Plasminogen is a key enzyme that lyses fibrin throughout the body. When the body’s production of plasminogen is significantly impaired, the accumulation of fibrin causes ligneous growths in the eyes, airways, gastrointestinal tract, and in virtually any mucous membranous tissue.

The very rare, inherited genetic disorder PLGD-1 or plasminogen deficiency type 1, is characterized by the body’s inability to produce adequate quantities of plasminogen. Caused by a defect in the PLG gene, if one person is diagnosed, the other family members should be evaluated for this disorder as well.

If left untreated, PLGD-1 may result in severe complications, including vision loss/blindness, tooth loss with associated bone degradation, hearing impairment/loss, airway obstruction, and infertility. Furthermore, this disorder can present at birth with an immediate and severe manifestation—obstruction of the spinal fluid outflow tract, causing hydrocephalus (pressure build-up in the brain). Interestingly, Dr. Shapiro pointed out, patients with PLGD-1 do not experience excessive blood clotting, which might be expected in those unable to break up fibrin clots.

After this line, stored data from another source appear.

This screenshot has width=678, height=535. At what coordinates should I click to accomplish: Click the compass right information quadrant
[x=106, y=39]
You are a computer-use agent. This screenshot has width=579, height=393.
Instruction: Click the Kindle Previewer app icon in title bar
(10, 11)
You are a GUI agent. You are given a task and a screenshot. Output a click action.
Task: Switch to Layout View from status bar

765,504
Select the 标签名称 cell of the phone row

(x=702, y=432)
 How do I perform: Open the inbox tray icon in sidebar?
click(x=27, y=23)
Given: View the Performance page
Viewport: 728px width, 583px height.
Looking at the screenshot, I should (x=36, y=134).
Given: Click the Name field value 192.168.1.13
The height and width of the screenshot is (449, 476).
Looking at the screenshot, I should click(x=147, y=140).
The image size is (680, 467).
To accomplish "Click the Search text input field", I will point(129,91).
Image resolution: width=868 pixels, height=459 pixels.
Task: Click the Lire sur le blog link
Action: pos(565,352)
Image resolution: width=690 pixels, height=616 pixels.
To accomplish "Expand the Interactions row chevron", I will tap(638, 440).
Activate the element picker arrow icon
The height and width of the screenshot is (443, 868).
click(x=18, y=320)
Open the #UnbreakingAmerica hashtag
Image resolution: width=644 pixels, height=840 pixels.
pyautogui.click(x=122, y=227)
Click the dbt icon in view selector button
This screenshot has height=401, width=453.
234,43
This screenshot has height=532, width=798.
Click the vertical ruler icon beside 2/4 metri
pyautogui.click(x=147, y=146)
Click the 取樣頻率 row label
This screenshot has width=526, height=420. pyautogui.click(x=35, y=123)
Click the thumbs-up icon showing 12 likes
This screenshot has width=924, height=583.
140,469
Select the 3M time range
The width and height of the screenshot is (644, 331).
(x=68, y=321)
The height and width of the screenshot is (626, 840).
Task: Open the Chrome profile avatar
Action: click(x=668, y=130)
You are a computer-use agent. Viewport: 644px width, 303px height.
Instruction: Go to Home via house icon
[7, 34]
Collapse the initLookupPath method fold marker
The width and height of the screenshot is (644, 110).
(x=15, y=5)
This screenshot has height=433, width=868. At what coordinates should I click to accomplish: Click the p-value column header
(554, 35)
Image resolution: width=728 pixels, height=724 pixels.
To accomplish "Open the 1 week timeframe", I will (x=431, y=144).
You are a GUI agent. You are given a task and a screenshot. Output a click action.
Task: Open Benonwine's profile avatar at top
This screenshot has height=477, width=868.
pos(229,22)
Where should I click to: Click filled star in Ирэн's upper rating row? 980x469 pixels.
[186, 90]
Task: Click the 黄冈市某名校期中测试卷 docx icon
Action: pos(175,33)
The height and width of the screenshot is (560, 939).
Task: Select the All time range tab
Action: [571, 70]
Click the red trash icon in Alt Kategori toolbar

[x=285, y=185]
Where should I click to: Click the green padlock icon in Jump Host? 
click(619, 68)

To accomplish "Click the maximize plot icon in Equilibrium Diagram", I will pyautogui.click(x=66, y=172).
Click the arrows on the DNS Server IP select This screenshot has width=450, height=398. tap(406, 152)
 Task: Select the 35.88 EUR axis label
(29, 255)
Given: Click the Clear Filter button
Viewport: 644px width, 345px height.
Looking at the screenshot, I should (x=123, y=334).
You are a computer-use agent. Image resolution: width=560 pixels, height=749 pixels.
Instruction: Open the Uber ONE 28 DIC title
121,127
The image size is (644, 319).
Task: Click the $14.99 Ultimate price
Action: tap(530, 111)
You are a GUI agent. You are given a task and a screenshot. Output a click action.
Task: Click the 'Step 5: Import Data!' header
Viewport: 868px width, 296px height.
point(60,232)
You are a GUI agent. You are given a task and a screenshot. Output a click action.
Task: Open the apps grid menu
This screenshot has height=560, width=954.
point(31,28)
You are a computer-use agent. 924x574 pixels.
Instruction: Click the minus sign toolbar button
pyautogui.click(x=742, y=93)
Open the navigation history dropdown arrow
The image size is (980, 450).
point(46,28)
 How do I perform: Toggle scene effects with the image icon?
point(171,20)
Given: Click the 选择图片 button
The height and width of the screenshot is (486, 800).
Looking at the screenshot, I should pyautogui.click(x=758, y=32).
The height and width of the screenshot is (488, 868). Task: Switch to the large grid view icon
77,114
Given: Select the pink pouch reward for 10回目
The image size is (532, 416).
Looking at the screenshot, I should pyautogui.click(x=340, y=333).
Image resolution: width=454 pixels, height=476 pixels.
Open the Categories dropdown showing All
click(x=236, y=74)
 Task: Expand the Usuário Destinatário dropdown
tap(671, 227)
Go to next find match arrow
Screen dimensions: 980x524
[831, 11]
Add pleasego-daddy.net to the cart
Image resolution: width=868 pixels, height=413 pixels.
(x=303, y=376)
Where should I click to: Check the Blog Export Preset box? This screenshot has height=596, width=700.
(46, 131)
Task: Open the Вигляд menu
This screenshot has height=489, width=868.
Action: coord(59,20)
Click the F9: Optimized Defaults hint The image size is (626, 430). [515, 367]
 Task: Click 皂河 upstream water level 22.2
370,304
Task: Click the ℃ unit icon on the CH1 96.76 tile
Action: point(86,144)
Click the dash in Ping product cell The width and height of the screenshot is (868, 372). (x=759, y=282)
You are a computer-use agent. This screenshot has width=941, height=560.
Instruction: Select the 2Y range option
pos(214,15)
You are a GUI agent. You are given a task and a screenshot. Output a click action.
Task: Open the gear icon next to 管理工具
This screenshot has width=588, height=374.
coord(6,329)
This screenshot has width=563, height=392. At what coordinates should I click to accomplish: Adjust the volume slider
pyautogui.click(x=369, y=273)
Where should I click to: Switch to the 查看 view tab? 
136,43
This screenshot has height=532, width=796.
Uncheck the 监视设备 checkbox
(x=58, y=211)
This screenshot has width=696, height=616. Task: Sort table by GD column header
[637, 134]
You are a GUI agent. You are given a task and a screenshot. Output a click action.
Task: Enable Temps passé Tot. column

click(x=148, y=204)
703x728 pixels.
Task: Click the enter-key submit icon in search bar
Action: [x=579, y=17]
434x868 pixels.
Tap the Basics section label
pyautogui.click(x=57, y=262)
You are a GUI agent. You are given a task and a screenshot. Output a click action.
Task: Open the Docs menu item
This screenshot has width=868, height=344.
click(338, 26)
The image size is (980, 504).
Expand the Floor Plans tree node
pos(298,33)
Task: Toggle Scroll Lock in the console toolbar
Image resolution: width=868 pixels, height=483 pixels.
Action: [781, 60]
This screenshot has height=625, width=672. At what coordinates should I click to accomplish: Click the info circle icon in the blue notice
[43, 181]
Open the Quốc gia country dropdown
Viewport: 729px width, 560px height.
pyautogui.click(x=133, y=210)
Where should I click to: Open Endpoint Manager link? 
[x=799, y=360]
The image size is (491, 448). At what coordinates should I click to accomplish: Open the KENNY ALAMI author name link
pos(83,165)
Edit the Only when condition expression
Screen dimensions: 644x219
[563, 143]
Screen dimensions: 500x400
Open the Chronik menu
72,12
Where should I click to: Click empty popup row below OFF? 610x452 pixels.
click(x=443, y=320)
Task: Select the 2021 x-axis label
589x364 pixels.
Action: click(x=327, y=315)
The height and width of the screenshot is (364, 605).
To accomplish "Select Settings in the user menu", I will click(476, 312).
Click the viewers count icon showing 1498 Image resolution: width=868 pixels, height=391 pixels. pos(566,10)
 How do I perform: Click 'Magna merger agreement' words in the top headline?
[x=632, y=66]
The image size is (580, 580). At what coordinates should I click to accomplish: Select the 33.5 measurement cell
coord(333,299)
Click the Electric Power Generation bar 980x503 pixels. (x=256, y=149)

Most commonly, patients present in childhood (within 1 yr of age) with eye lesions, which can obscure the eye, irritate the cornea, and can cause vision loss. These lesions are often misdiagnosed as conjunctivitis. If the problem is resistant to treatment or if the ligneous growth, once removed, grows back, that is a key sign that PLDG-1 is the cause.

In patients with PLGD-1, the presentation can be quite variable, according to Dr. Shapiro, who has seen people with PLGD-1 who don’t present with symptoms until adulthood. As a result, diagnosis may take years because of an unusual presentation, and prognosis may be difficult to predict. At a prevalence of approximately 1.6 cases per 1 million population, most physicians are unfamiliar with PLGD-1.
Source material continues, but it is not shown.